POWER FACTOR TARIFF:
• The tariff in which power factor of the consumer’s load is taken into
consideration is known as power factor tariff.
• In AC system, power factor plays an important role.
• A low power factor increases the rating of station equipment and line losses.
• Therefore, a consumer having low power factor must be penalised.
• The following are the important types of power factor tariff:
(i) kVA Maximum Demand Tariff:
• It is a modified form of two-part tariff.
• In this case, the fixed charges are made on the basis of maximum demand in
kVA and not in kW.
• As kVA is inversely proportional to power factor, therefore, a consumer having
low power factor has to contribute more towards the fixed charges.
• This type of tariff has the advantage that it encourages the consumers to
operate their appliances and machinery at improved power factor.
(ii) Sliding scale tariff:
• This is also known as average power factor tariff.
• In this case, an average power factor, say 0·8 lagging, is taken as the reference.

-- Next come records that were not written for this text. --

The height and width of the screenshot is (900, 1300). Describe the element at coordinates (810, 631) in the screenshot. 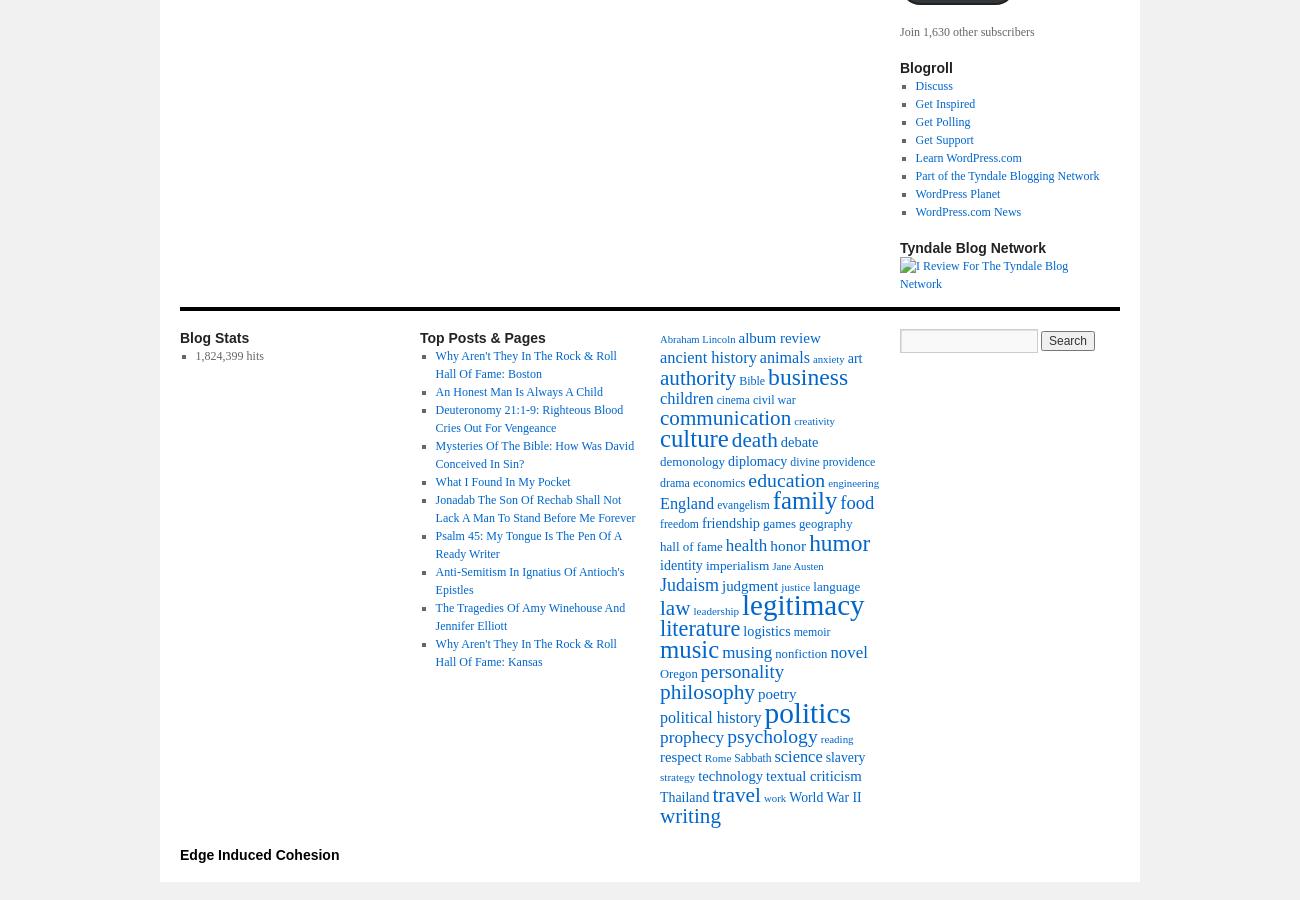

I see `'memoir'` at that location.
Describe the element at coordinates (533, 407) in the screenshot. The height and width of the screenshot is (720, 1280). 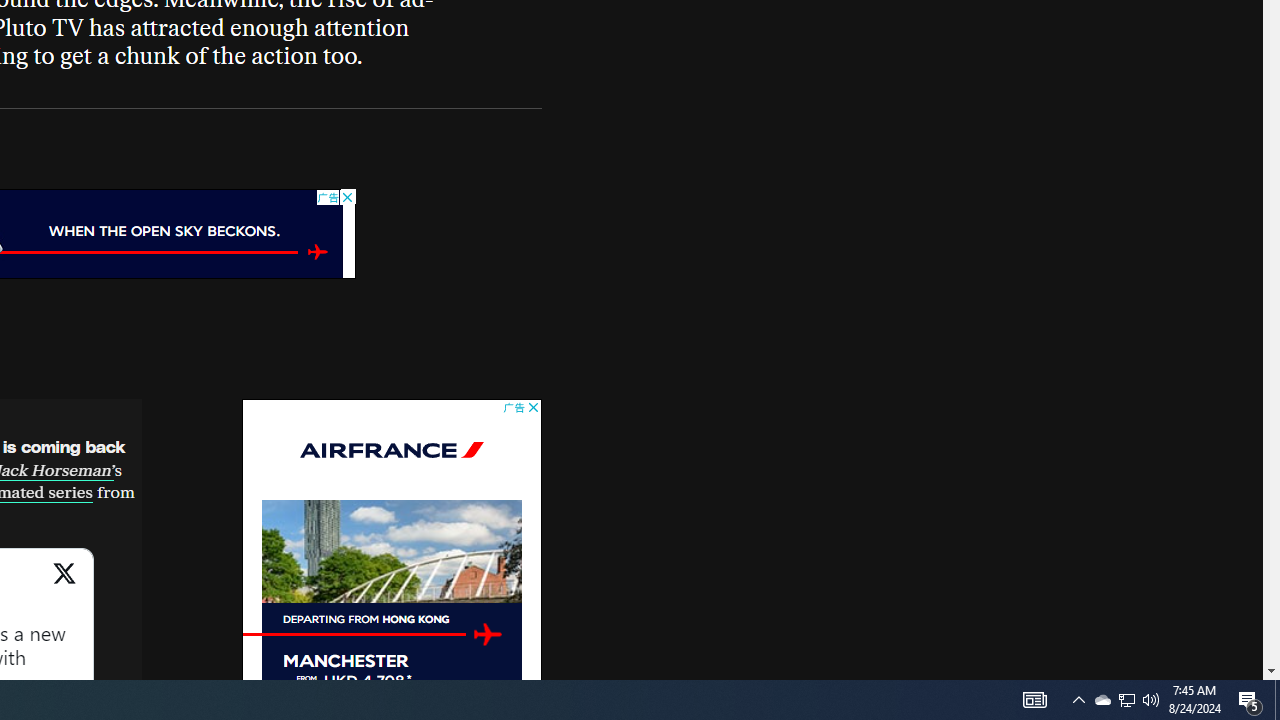
I see `'AutomationID: cbb'` at that location.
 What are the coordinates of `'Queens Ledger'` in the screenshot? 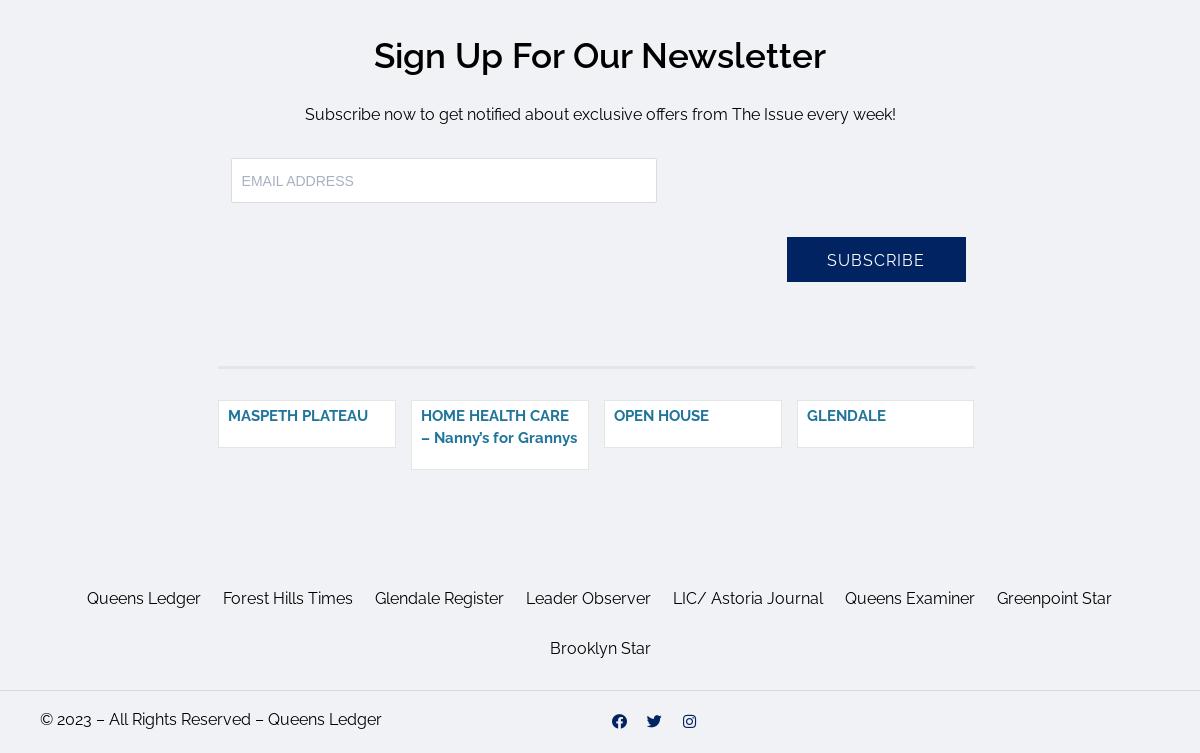 It's located at (144, 597).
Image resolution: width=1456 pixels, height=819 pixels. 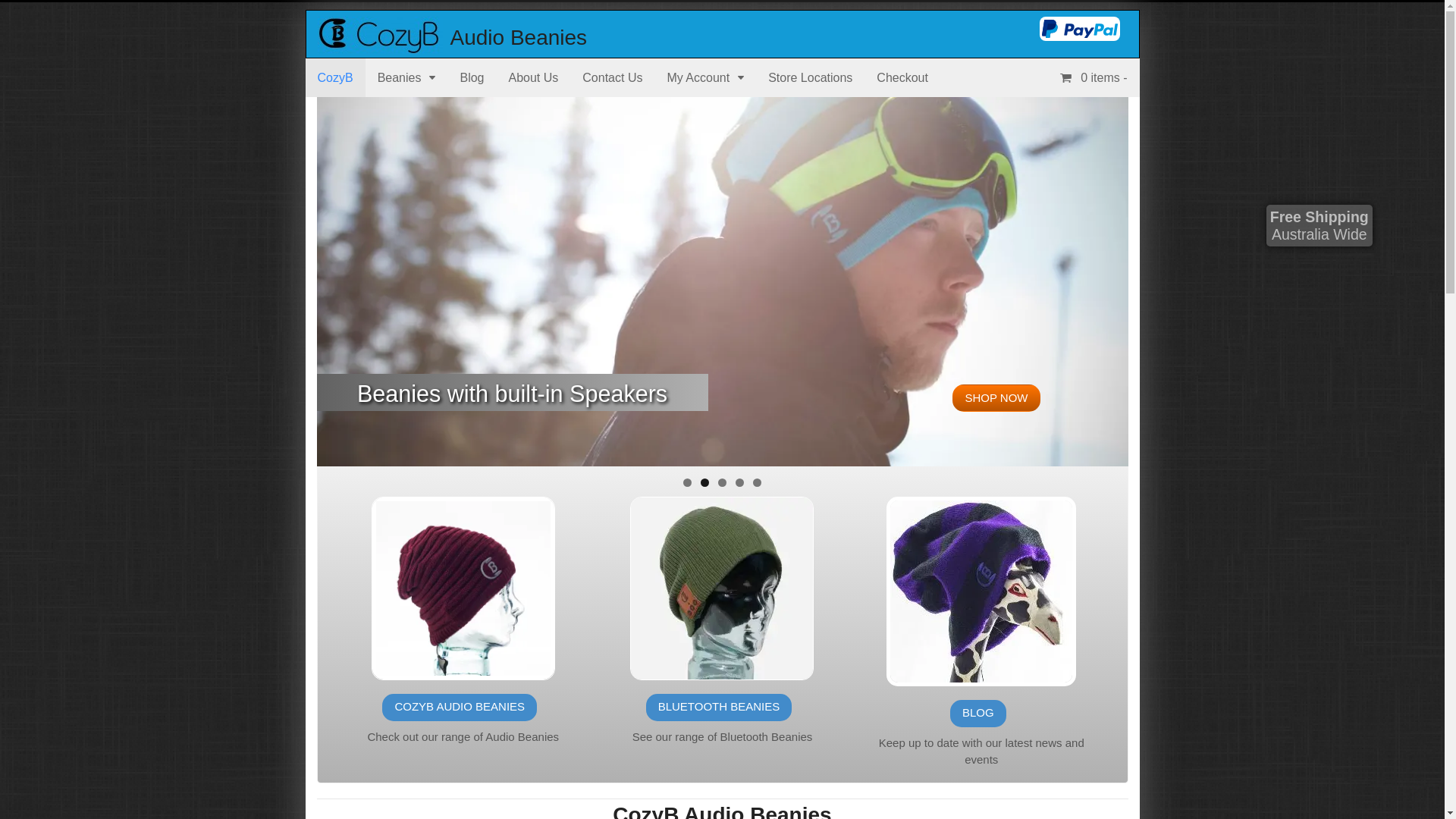 I want to click on 'CozyB', so click(x=334, y=77).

• If the power factor of the consumer falls below the reference, suitable
additional charges are made.
• And if the power factor is above the reference, a discount is allowed to the
(iii) kW and kVAR tariff:
• In this type, both active power and reactive power (kW and kVAR) supplied
are charged separately.
• A consumer having low power factor will draw more reactive power and hence
shall have to pay more charges.
 THREE-PART TARIFF:
• By adding fixed charge or consumer’s charge (i.e., a) to the two-part tariff, it
becomes three-part tariff.
• When the total charges are split into three parts viz.,
(a) Fixed charges;
(b) Semi-fixed charges; and
(c) Running charges
Then it is known as a three-part tariff.